In this way, the 1992 project for the new headquarters of the CLMBBDO advertising company in Issy-les-Moulineaux gave birth to the Mass seats by Tecno, inspired by boxing gloves and marked by industry-inspired straps; the same way, for the Lyon Opéra in 1993 the seats by Figueres and the Lyon tables by Zeritalia were conceived. A highly technical dialogue becoming figurative – between metal structures and abstract, coloured geometries in the Saint James tables and chairs by Ligne Roset, for instance – is always linked to the composition principles of architecture, and continues in this way over the decades, as witnessed by objects such as the Vienna sofas created in 2011 for the Sofitel Stephansdom hotel and produced by Wittmann.

This connection of principles is as fundamental as it is simple, as Nouvel told Domus back in 2010, in conversation with Stefano Casciani:

“In design, I am a modern-day user, like everyone else. I sit on a chair and use a table like everyone else, I want to make objects that represent a personal satisfaction.
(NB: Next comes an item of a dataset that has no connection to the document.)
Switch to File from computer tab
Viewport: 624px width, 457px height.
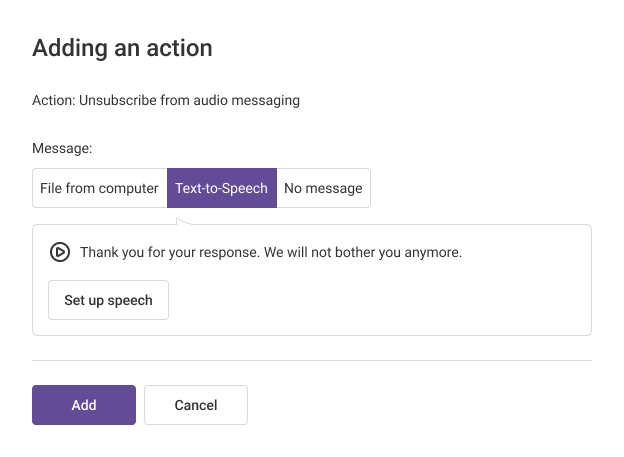tap(99, 188)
Maybe that’s an egotistic approach, but I think that’s the way design should be”.

  

There is a linearity of process, which then translates into a linearity and elementarity of solutions and forms: the 1 = 2 table for Zeritalia (now Cassina), which doubles up by extending the legs of a retractable element; the structural nature of the wood-and-metal system in the recent Super-positions for MDF Italia, of the steel tie rods suspending the shelves of Graduate (Molteni, 2002) to the top shelf, of the linear balance defining the Equilibrist lamp; or the simplicity of shapes leaving the floor to the character and potential of materials in the seven different types of wood in which the Essences modules for Rouchon are presented, or in the single piece of perforated leather of the Skin seats by Molteni, or the red-lacquered monoliths supporting the recent NVL Table for MDF Italia.
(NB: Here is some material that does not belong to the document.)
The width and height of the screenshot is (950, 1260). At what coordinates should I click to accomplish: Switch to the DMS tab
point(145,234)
Such reflection trajectory has stretched over the years to encompass different scales and fields of product design, extending research lines like the one connecting domestic objects to urban scale, re-inaugurated by Alessi in the 1980s with the Tea and Coffee Piazza in the 1980s; by giving the suggestion of a constantly full glass through the coloring of the 2002 Suze aperitif glass; by bringing virility and vulnerability into dialogue in the allusive and diaphanous forms of the bottle for L’homme by Yves Saint Laurent.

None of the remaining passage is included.